Roddon never lost his disarming wit, nor the mischievous glint in his eye. He was an essentially kindly and good-humoured man, whose occasional testiness betrayed some of the disappointment he must have felt at his critical neglect. In old age - bearded, dressed in well-tailored but shabby clothes, and invariably sporting a French beret - he seemed a relic from a long extinct bohemian world. At the time of his death he was the longest-standing member of the Chelsea Arts Club, which he had joined more than 60 years earlier.

His minor eccentricities added to the image. In later years, when his supply of female models ran dry, he was sometimes to be seen in the telephone box near his studio, furtively stuffing prostitutes' advertising cards into his coat pockets - excellent silhouettes, he maintained, from which to draw.

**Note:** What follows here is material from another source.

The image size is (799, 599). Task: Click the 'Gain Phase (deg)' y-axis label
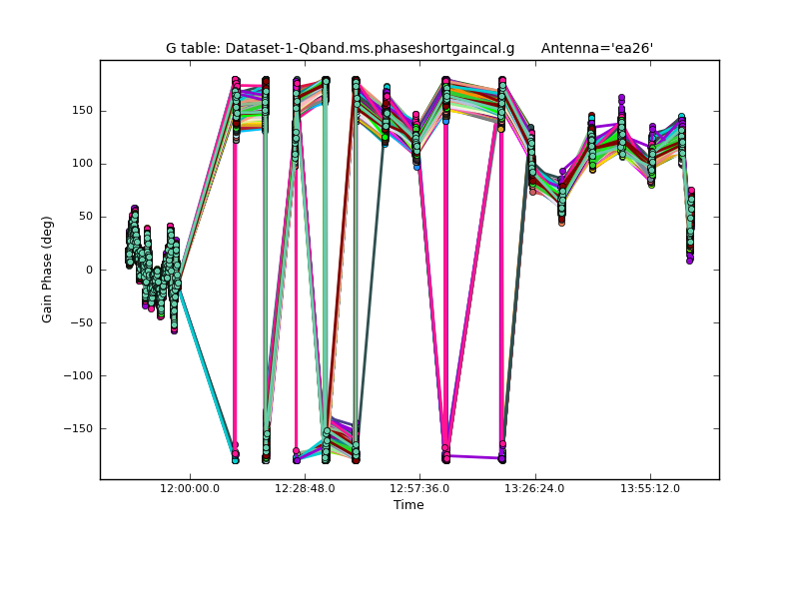(47, 270)
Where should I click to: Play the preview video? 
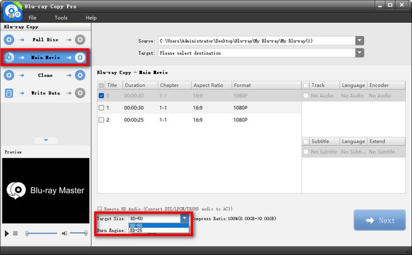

Of course, he relished the surprise on the part of his neighbours - some of them fellow worshippers at the local Catholic church - at his behaviour. But it was also typical of his talent for improvisation. All his life he displayed an enviable knack for making the most of the many unlikely situations in which he found himself.”

A photographic portrait of Guy in his studio taken by Lucinda Douglas-Menzies in 1978 is in the collection of the National Portrait Gallery, London. The gallery also holds Guy’s own painted portrait of the composer John Ireland.